There are expenses in biosimilar manufacture that are not individually considered in this analysis, such as capital expenditures, quality assurance and control, registration costs, costs associated with adherence to manufacturing regulations, and maintaining an aseptic manufacturing process. However, we have included a conservative assumption for the total costs of bringing a biosimilar to market. In addition, many of these costs are likely to be already represented in the estimated costs of API, which are based on completed sales and/or price quotes. By removing the cost of paying a profit margin to a third-party API manufacturer, inhouse production of API or domestic rather than international procurement would likely reduce costs and result in lower prices, or afford manufacturers higher profit margins, than the prices estimated in this analysis. Similarly, the assumed cost of formulation for the ‘conservative’ formula is based on sales prices of finished phial products, which would also include capital, quality control and operating expenditures.

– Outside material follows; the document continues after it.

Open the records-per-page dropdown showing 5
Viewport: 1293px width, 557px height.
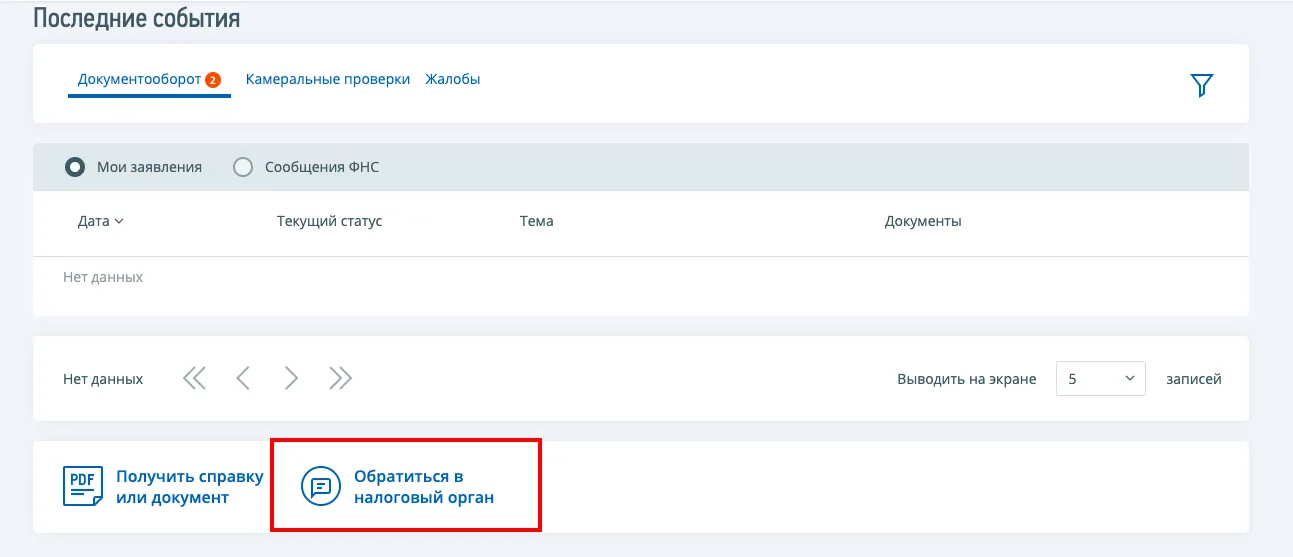pos(1100,379)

Our estimated prices assume purchase directly from the manufacturer, including a mark-up for transportation costs. Final prices to patients or health systems may include additional mark-ups added during the supply chain.1 These mark-ups will vary between countries, as they may be subject to local negotiations, regulations and other factors. In some cases, these additional mark-ups can be very large. Beyond a margin for import tariffs and transport, we have not included estimates for these mark-ups as our estimates (and comparisons with current prices) are made from the perspective of government procurement. High supply chain mark-ups, where they exist, would be a priority target for cost-containment measures.
We estimated sustainable prices for the 10 mL phial formulation and did not estimate the price of pen or cartridge formulations. This limits the ability to compare estimated prices with current lowest prices as reported by the ACCISS study, as the figures in the ACCISS study are reported for insulins in any formulation4 (figure 2). Our analysis is primarily focused on resource-limited countries, where the majority of insulins are formulated in phials.4 The added costs for producing other formulations, such as self-injections pens, could be the subject of future work.